::: Source records

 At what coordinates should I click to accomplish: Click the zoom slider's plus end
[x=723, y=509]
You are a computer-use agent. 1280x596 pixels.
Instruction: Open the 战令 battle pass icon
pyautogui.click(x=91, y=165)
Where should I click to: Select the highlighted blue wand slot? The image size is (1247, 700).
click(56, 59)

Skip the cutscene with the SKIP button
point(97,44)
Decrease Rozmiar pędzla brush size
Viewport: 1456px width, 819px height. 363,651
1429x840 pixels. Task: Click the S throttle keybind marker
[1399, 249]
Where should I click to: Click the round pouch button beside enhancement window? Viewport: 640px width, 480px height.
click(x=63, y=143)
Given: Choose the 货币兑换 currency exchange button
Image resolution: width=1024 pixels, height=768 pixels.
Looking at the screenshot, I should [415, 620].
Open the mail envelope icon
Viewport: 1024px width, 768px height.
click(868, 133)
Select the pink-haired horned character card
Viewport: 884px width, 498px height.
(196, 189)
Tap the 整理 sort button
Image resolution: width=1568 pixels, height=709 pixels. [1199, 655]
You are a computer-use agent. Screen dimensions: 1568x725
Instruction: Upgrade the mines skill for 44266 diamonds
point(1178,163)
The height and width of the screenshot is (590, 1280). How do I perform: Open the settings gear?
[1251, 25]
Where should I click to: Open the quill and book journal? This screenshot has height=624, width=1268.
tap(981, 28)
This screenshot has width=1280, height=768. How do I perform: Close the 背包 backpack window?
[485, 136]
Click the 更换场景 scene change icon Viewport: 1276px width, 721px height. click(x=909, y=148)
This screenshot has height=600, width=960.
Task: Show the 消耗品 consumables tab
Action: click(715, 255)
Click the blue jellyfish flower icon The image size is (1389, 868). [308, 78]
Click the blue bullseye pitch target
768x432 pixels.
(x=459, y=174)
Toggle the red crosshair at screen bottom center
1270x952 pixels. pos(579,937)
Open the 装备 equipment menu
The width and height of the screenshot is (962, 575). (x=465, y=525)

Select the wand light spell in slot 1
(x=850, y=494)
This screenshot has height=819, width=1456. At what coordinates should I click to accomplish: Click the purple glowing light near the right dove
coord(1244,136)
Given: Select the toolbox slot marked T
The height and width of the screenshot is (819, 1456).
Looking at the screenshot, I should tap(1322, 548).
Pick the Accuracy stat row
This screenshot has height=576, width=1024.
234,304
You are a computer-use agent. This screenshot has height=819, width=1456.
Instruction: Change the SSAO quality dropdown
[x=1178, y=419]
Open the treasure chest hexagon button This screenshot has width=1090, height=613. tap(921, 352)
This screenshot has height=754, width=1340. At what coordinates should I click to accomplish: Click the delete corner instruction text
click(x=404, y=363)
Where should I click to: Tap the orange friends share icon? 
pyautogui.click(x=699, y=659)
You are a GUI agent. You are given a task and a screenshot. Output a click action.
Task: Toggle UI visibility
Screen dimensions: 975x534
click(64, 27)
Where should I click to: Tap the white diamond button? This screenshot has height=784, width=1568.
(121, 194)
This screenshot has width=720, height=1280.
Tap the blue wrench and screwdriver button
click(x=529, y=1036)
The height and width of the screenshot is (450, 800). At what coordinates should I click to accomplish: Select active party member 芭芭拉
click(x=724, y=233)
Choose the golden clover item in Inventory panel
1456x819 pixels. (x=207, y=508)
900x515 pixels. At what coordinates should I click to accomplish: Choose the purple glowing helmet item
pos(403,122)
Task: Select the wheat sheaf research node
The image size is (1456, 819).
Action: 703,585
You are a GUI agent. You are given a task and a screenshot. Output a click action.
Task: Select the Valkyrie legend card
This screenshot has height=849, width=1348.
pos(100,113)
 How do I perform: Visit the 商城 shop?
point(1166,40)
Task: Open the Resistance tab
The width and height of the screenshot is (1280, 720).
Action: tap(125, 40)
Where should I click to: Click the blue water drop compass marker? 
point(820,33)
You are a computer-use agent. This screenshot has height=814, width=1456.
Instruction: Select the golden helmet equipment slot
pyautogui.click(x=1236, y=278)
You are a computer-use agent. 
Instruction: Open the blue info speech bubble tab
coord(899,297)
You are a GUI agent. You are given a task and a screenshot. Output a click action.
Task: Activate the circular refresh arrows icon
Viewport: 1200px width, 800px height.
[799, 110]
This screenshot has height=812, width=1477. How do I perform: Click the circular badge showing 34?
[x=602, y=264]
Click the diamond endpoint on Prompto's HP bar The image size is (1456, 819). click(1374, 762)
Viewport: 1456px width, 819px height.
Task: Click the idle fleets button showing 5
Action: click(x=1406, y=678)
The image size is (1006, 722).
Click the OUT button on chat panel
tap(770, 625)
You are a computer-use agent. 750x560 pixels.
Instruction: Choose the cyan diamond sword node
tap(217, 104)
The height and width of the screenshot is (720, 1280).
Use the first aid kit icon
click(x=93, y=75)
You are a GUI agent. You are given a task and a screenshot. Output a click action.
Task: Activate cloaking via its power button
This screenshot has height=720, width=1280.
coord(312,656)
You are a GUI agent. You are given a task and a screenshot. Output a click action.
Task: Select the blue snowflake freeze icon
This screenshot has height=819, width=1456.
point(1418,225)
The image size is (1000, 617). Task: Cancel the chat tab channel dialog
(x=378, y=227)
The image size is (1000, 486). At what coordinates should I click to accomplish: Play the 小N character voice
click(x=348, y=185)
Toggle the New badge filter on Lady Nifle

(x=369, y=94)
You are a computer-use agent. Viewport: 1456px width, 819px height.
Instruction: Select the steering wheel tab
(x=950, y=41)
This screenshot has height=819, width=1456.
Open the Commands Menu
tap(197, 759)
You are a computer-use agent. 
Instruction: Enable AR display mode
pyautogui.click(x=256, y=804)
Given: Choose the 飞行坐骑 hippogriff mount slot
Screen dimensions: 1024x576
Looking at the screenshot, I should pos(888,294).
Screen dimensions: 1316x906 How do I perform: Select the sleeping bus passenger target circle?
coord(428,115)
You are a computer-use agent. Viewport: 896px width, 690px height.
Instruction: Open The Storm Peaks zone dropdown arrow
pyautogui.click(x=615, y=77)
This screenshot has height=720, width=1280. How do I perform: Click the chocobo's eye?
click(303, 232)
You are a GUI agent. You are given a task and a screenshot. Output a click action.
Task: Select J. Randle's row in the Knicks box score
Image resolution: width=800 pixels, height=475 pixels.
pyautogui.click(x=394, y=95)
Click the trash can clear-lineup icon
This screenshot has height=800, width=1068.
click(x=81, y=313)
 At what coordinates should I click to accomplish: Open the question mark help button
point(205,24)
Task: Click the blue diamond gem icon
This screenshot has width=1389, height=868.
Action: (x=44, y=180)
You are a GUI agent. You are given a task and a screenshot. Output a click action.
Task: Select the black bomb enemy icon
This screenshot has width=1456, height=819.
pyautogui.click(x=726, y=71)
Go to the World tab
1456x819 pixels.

::::::

Convert every line of the listing above into a JSON list of strings, with one string per line and blank lines left out.

### Exercise solution
[
  " At what coordinates should I click to accomplish: Click the zoom slider's plus end",
  "[x=723, y=509]",
  "You are a computer-use agent. 1280x596 pixels.",
  "Instruction: Open the 战令 battle pass icon",
  "pyautogui.click(x=91, y=165)",
  "Where should I click to: Select the highlighted blue wand slot? The image size is (1247, 700).",
  "click(56, 59)",
  "Skip the cutscene with the SKIP button",
  "point(97,44)",
  "Decrease Rozmiar pędzla brush size",
  "Viewport: 1456px width, 819px height. 363,651",
  "1429x840 pixels. Task: Click the S throttle keybind marker",
  "[1399, 249]",
  "Where should I click to: Click the round pouch button beside enhancement window? Viewport: 640px width, 480px height.",
  "click(x=63, y=143)",
  "Given: Choose the 货币兑换 currency exchange button",
  "Image resolution: width=1024 pixels, height=768 pixels.",
  "Looking at the screenshot, I should [415, 620].",
  "Open the mail envelope icon",
  "Viewport: 1024px width, 768px height.",
  "click(868, 133)",
  "Select the pink-haired horned character card",
  "Viewport: 884px width, 498px height.",
  "(196, 189)",
  "Tap the 整理 sort button",
  "Image resolution: width=1568 pixels, height=709 pixels. [1199, 655]",
  "You are a computer-use agent. Screen dimensions: 1568x725",
  "Instruction: Upgrade the mines skill for 44266 diamonds",
  "point(1178,163)",
  "The height and width of the screenshot is (590, 1280). How do I perform: Open the settings gear?",
  "[1251, 25]",
  "Where should I click to: Open the quill and book journal? This screenshot has height=624, width=1268.",
  "tap(981, 28)",
  "This screenshot has width=1280, height=768. How do I perform: Close the 背包 backpack window?",
  "[485, 136]",
  "Click the 更换场景 scene change icon Viewport: 1276px width, 721px height. click(x=909, y=148)",
  "This screenshot has height=600, width=960.",
  "Task: Show the 消耗品 consumables tab",
  "Action: click(715, 255)",
  "Click the blue jellyfish flower icon The image size is (1389, 868). [308, 78]",
  "Click the blue bullseye pitch target",
  "768x432 pixels.",
  "(x=459, y=174)",
  "Toggle the red crosshair at screen bottom center",
  "1270x952 pixels. pos(579,937)",
  "Open the 装备 equipment menu",
  "The width and height of the screenshot is (962, 575). (x=465, y=525)",
  "Select the wand light spell in slot 1",
  "(x=850, y=494)",
  "This screenshot has height=819, width=1456. At what coordinates should I click to accomplish: Click the purple glowing light near the right dove",
  "coord(1244,136)",
  "Given: Select the toolbox slot marked T",
  "The height and width of the screenshot is (819, 1456).",
  "Looking at the screenshot, I should tap(1322, 548).",
  "Pick the Accuracy stat row",
  "This screenshot has height=576, width=1024.",
  "234,304",
  "You are a computer-use agent. This screenshot has height=819, width=1456.",
  "Instruction: Change the SSAO quality dropdown",
  "[x=1178, y=419]",
  "Open the treasure chest hexagon button This screenshot has width=1090, height=613. tap(921, 352)",
  "This screenshot has height=754, width=1340. At what coordinates should I click to accomplish: Click the delete corner instruction text",
  "click(x=404, y=363)",
  "Where should I click to: Tap the orange friends share icon? ",
  "pyautogui.click(x=699, y=659)",
  "You are a GUI agent. You are given a task and a screenshot. Output a click action.",
  "Task: Toggle UI visibility",
  "Screen dimensions: 975x534",
  "click(64, 27)",
  "Where should I click to: Tap the white diamond button? This screenshot has height=784, width=1568.",
  "(121, 194)",
  "This screenshot has width=720, height=1280.",
  "Tap the blue wrench and screwdriver button",
  "click(x=529, y=1036)",
  "The height and width of the screenshot is (450, 800). At what coordinates should I click to accomplish: Select active party member 芭芭拉",
  "click(x=724, y=233)",
  "Choose the golden clover item in Inventory panel",
  "1456x819 pixels. (x=207, y=508)",
  "900x515 pixels. At what coordinates should I click to accomplish: Choose the purple glowing helmet item",
  "pos(403,122)",
  "Task: Select the wheat sheaf research node",
  "The image size is (1456, 819).",
  "Action: 703,585",
  "You are a GUI agent. You are given a task and a screenshot. Output a click action.",
  "Task: Select the Valkyrie legend card",
  "This screenshot has height=849, width=1348.",
  "pos(100,113)",
  " How do I perform: Visit the 商城 shop?",
  "point(1166,40)",
  "Task: Open the Resistance tab",
  "The width and height of the screenshot is (1280, 720).",
  "Action: tap(125, 40)",
  "Where should I click to: Click the blue water drop compass marker? ",
  "point(820,33)",
  "You are a computer-use agent. This screenshot has height=814, width=1456.",
  "Instruction: Select the golden helmet equipment slot",
  "pyautogui.click(x=1236, y=278)",
  "You are a computer-use agent. ",
  "Instruction: Open the blue info speech bubble tab",
  "coord(899,297)",
  "You are a GUI agent. You are given a task and a screenshot. Output a click action.",
  "Task: Activate the circular refresh arrows icon",
  "Viewport: 1200px width, 800px height.",
  "[799, 110]",
  "This screenshot has height=812, width=1477. How do I perform: Click the circular badge showing 34?",
  "[x=602, y=264]",
  "Click the diamond endpoint on Prompto's HP bar The image size is (1456, 819). click(1374, 762)",
  "Viewport: 1456px width, 819px height.",
  "Task: Click the idle fleets button showing 5",
  "Action: click(x=1406, y=678)",
  "The image size is (1006, 722).",
  "Click the OUT button on chat panel",
  "tap(770, 625)",
  "You are a computer-use agent. 750x560 pixels.",
  "Instruction: Choose the cyan diamond sword node",
  "tap(217, 104)",
  "The height and width of the screenshot is (720, 1280).",
  "Use the first aid kit icon",
  "click(x=93, y=75)",
  "You are a GUI agent. You are given a task and a screenshot. Output a click action.",
  "Task: Activate cloaking via its power button",
  "This screenshot has height=720, width=1280.",
  "coord(312,656)",
  "You are a GUI agent. You are given a task and a screenshot. Output a click action.",
  "Task: Select the blue snowflake freeze icon",
  "This screenshot has height=819, width=1456.",
  "point(1418,225)",
  "The image size is (1000, 617). Task: Cancel the chat tab channel dialog",
  "(x=378, y=227)",
  "The image size is (1000, 486). At what coordinates should I click to accomplish: Play the 小N character voice",
  "click(x=348, y=185)",
  "Toggle the New badge filter on Lady Nifle",
  "(x=369, y=94)",
  "You are a computer-use agent. Viewport: 1456px width, 819px height.",
  "Instruction: Select the steering wheel tab",
  "(x=950, y=41)",
  "This screenshot has height=819, width=1456.",
  "Open the Commands Menu",
  "tap(197, 759)",
  "You are a computer-use agent. ",
  "Instruction: Enable AR display mode",
  "pyautogui.click(x=256, y=804)",
  "Given: Choose the 飞行坐骑 hippogriff mount slot",
  "Screen dimensions: 1024x576",
  "Looking at the screenshot, I should pos(888,294).",
  "Screen dimensions: 1316x906 How do I perform: Select the sleeping bus passenger target circle?",
  "coord(428,115)",
  "You are a computer-use agent. Viewport: 896px width, 690px height.",
  "Instruction: Open The Storm Peaks zone dropdown arrow",
  "pyautogui.click(x=615, y=77)",
  "This screenshot has height=720, width=1280. How do I perform: Click the chocobo's eye?",
  "click(303, 232)",
  "You are a GUI agent. You are given a task and a screenshot. Output a click action.",
  "Task: Select J. Randle's row in the Knicks box score",
  "Image resolution: width=800 pixels, height=475 pixels.",
  "pyautogui.click(x=394, y=95)",
  "Click the trash can clear-lineup icon",
  "This screenshot has height=800, width=1068.",
  "click(x=81, y=313)",
  " At what coordinates should I click to accomplish: Open the question mark help button",
  "point(205,24)",
  "Task: Click the blue diamond gem icon",
  "This screenshot has width=1389, height=868.",
  "Action: (x=44, y=180)",
  "You are a GUI agent. You are given a task and a screenshot. Output a click action.",
  "Task: Select the black bomb enemy icon",
  "This screenshot has width=1456, height=819.",
  "pyautogui.click(x=726, y=71)",
  "Go to the World tab",
  "1456x819 pixels."
]